When you send a request to /v1/extract or /v1/search, SocialRouter:
  1. Parses the provider slug into its components
  2. Looks up the matching service in the provider registry
  3. Builds the chain — the requested provider first, then every other active provider compatible with the same (platform, type) sorted by per-record cost ascending
  4. Calls the head of the chain, normalizes the response, and returns it
  5. If the call fails and fallback is not disabled, walks the chain until one succeeds
The chain is collapsed to the single requested provider when the request sends fallback: false.

Current providers

Use GET /v1/providers to see live status and pricing.
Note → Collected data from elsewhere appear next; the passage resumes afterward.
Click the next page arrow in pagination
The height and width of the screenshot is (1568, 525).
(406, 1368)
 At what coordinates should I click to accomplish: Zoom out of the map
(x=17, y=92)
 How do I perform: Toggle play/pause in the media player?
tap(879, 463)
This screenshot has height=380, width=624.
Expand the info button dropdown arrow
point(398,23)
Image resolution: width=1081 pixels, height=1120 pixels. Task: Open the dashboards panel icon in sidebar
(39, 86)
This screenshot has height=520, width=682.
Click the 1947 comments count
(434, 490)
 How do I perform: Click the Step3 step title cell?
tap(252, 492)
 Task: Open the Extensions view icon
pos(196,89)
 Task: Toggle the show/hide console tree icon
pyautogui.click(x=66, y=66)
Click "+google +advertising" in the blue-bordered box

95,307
The catalogue is derived from the provider registry — when a new provider is added, it appears automatically.
Provider availability and pricing can change. Always check the providers endpoint for current information.

Failover

If the primary provider returns an error, SocialRouter transparently retries with the next available provider. The response’s provider field identifies the provider that fulfilled the request; when a fallback was used, fallback_from holds the originally-requested provider. You are only charged for the provider that succeeds. See the failover guide for details and per-request opt-out via fallback: false.